いずれも現在のところ健康保険は適用されておらず、先進医療に認定されています。対象となるがんは固形がんであまり進行していないこと、リンパ節への転移がなく、病巣が一箇所にとどまっていることが条件となります。また、以前同じ場所に放射線治療を受けている場合には行うことができません。
陽子線治療
陽子線は、エックス線よりもエネルギーが高く、身体の中に入るとある一定の深さまではエネルギーをほとんど出さずに進み、止まる直前に最大のエネルギーを出し、停止するという性質があります。
陽子線治療ではその性質を利用し、がん細胞のある場所で最大のエネルギーが放出されるように照射するポイントを調整することで、正常細胞への影響を最小限にとどめながら、がん細胞に効果的に放射線を照射することができます。
重粒子線治療
重粒子線治療は、炭素を電気によってイオン化させた「炭素イオン線」という放射線を使っています。
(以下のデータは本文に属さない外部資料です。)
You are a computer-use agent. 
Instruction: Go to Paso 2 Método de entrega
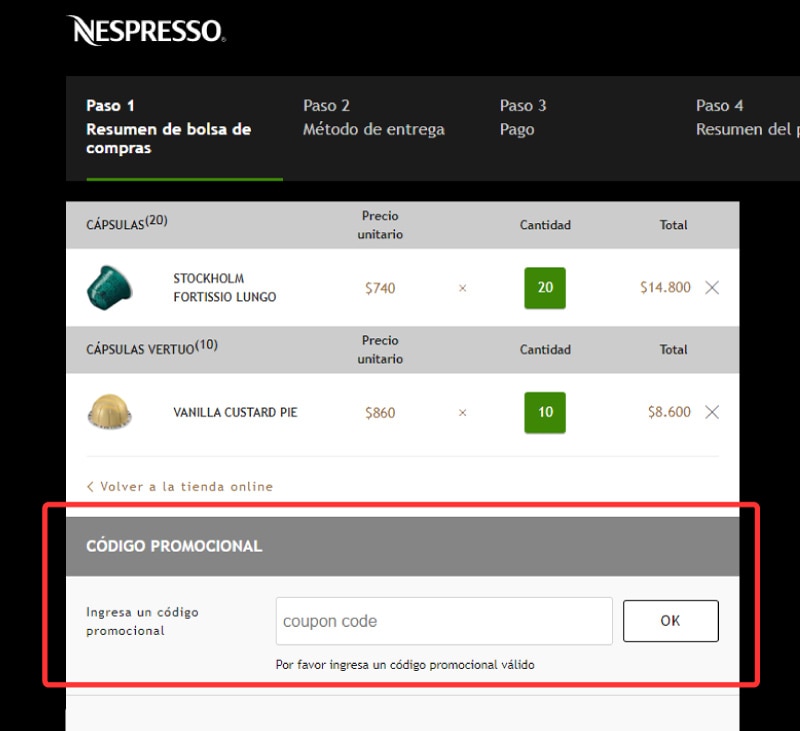tap(373, 118)
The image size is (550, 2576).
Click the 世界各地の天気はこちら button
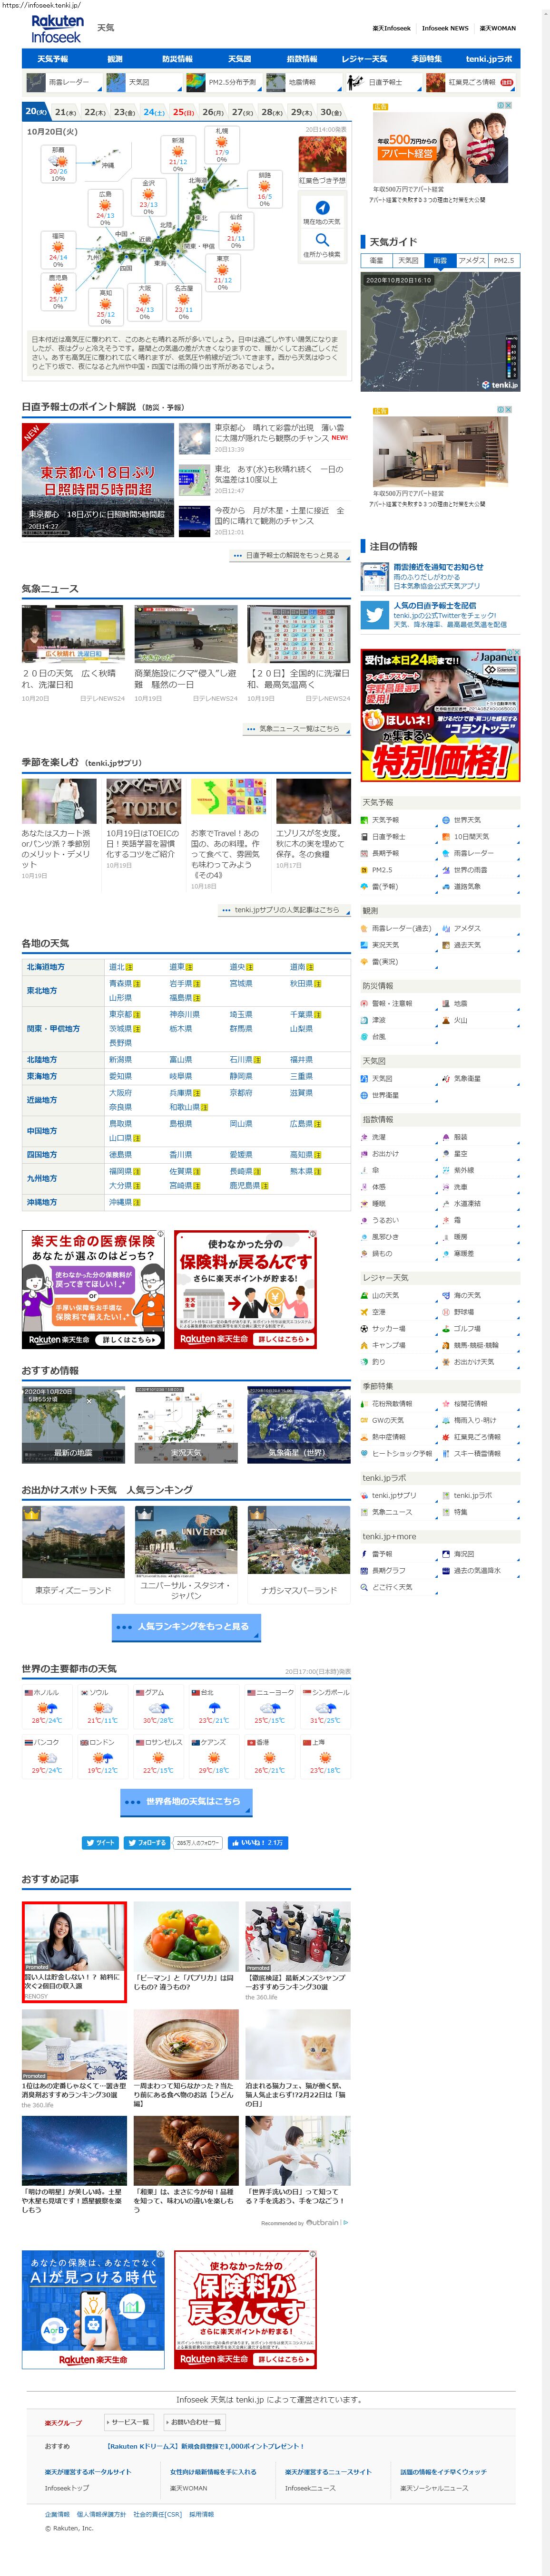[186, 1801]
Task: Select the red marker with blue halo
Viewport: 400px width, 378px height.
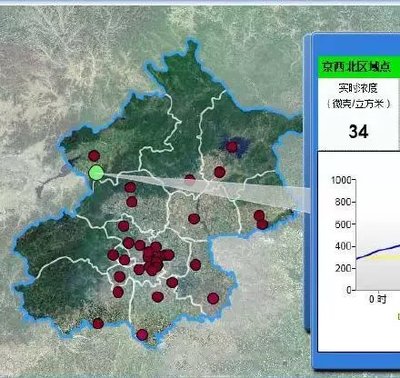Action: click(232, 147)
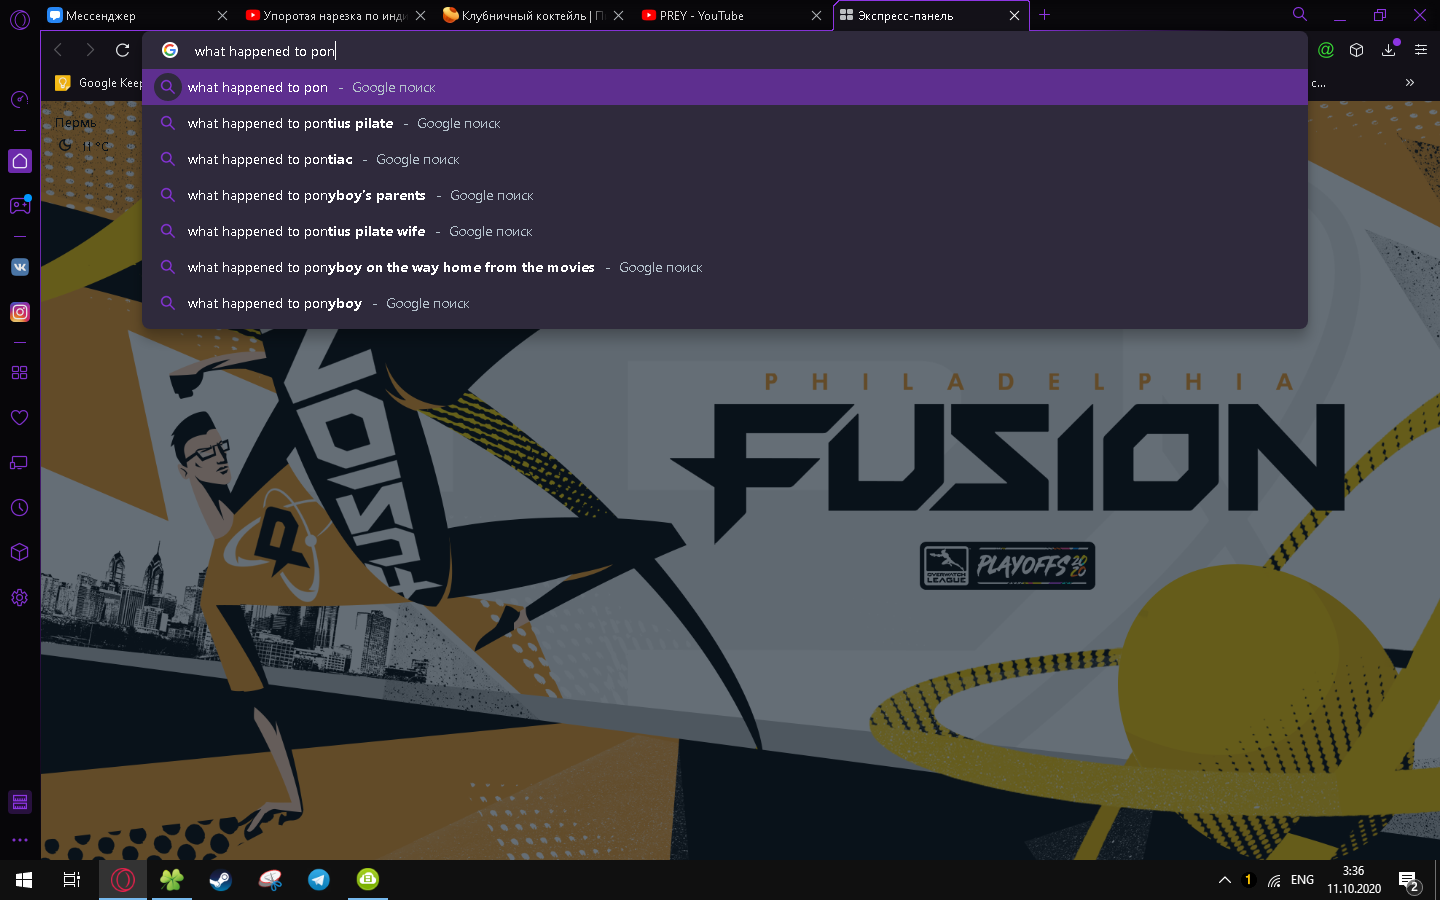1440x900 pixels.
Task: Open VK messenger in the sidebar
Action: tap(20, 267)
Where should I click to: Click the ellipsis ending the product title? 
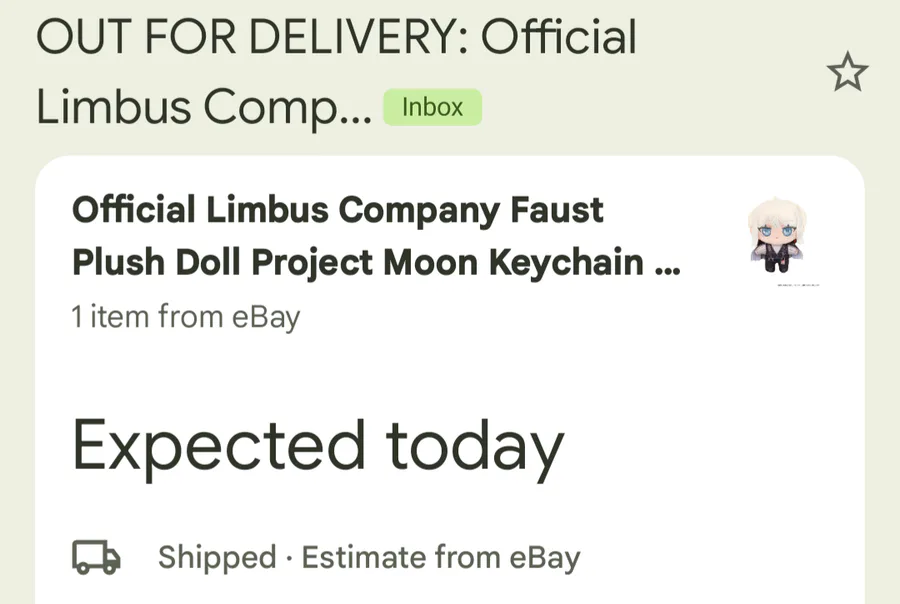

性質は陽子線と同じように、身体の中に入るとある一定の深さまではエネルギーをほとんど出さずに進み、止まる直前に最大のエネルギーを出し、停止するという性質があります。
ただし、陽子線に比べて重粒子線のほうがエネルギーが強く、集中的にがん細胞を攻撃することができるうえ、がんの破壊力も大きいといわれています。そのため、陽子線治療よりも放射線を照射する回数が少なくてすみます。
<陽子線治療、重粒子線治療の効果(メリット)>
患者の身体への負担が少ない
陽子線治療、重粒子線治療ともに、身体にメスを入れることなく、臓器も切除せずに温存できるため、患者の身体への負担が少なくてすみます。
高齢者や手術が難しいケースにも適応
外科手術が難しい場所にがんができている場合や、心臓などの持病がある高齢者のように体力が落ちている場合にも治療を受けることができます。
<陽子線治療、重粒子線治療の副作用(デメリット)>
一般的な放射線に比べて副作用や後遺症はほとんどないといわれています。中には治療後に放射線をあてた部分が痛んだり、皮膚がひきつれることがあります。また、皮膚に近い場所では皮膚炎が起こることがあり、肺がんの場合は胸膜が癒着するなどの副作用が現われることがあるといわれています。